The silver powder first. He poured it into his palm, measured by weight rather than volume. Felt for the right amount—his senses extending through the particles, checking for purity, for resonance. Then he traced a circle on his desk with the powder. Perfect circumference, no gaps, no irregularities. The circle created boundaries. Defined inside from outside. Protected the working from interference.
The ink next. He opened the vial carefully—the contents were volatile, reactive to intention. Sharp scent rose from it. Metallic. Blood and rain and something else underneath, something that existed in the space where material met immaterial. He set the vial in the center of the silver circle.
Paper. He cut it to exact dimensions with a straight edge and razor blade. Five inches by three inches. The proportions mattered. Sacred geometry. The same mathematics Charlotte had used in her mirror placements, the ratios that created resonance across distance.
Ritual tools arranged around the circle. Candles at cardinal points—north, south, east, west. He lit them with matches, not magic. Flame born from friction, not conjuring. More honest that way. Less likely to attract attention from entities that watched for power being used carelessly.
The incantation came from memory. Old French, pre-revolutionary, the kind spoken in Louisiana when it was still colony rather than state. But older meanings layered beneath the words. Latin roots. Greek influences. Languages that pre-dated Christianity but got folded into its symbolism.

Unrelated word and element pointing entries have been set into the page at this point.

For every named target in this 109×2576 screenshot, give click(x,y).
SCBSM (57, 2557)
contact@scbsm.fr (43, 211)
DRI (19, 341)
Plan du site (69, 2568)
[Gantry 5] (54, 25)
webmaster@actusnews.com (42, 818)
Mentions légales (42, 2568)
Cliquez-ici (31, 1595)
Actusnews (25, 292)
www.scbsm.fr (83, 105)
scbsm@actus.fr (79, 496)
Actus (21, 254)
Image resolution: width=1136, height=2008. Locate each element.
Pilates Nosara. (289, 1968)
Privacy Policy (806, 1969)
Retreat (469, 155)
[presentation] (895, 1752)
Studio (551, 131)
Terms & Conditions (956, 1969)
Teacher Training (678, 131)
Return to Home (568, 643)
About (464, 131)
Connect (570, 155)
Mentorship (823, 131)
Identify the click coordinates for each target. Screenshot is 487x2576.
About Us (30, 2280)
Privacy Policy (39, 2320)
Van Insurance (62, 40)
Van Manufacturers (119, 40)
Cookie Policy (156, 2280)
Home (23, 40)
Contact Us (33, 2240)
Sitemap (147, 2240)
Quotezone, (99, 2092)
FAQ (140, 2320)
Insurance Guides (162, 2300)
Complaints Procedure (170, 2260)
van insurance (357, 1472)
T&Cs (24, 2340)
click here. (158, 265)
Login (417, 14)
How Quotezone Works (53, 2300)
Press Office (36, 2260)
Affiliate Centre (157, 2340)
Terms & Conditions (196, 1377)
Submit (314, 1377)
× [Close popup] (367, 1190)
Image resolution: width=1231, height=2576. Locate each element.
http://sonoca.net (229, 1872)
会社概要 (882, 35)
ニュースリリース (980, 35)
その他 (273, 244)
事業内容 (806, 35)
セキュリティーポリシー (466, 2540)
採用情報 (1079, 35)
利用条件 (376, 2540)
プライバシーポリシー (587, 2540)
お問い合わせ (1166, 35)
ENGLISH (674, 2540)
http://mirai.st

He spoke the words quietly. Precisely. Each syllable enunciated the way Charlotte had written them, with accent marks indicating which vowels to hold, which consonants to soften.
The candle flames steadied. Stopped flickering. Burned straight up despite the air movement from the open window.
Bastien dipped his pen into the ink. A tool from the same era as the mirror—steel nib, wooden handle worn smooth by decades of use. He’d bought it at an estate sale, felt the residual energy in it from whoever had used it for correspondence across a lifetime.
He wrote on the paper in careful script. Charlotte’s handwriting style—he’d studied it long enough to replicate the specific curves, the way she connected letters, the pressure she applied to thick and thin strokes:
I know what you’re doing. It won’t work.
Direct statement. No flourish. No philosophy. Just tactical assessment delivered as fact.
Then he held the paper up to the mirror Gideon had sent. The one still sitting on his desk, surface still faintly fogged. He focused his will through the paper. Through the ink. Through the glass. Felt for the connection he knew existed—the network Gideon had activated, the channels that now linked every reflective surface in range.
The connection caught. He felt it like a hook setting. Like a door opening in space that shouldn’t have doors.
Power flowed through him. Not his power. The network’s. Gideon’s infrastructure, accepting his message because Bastien was using the right protocols. The right magical grammar. Charlotte’s techniques that Gideon had inherited or stolen or reconstructed.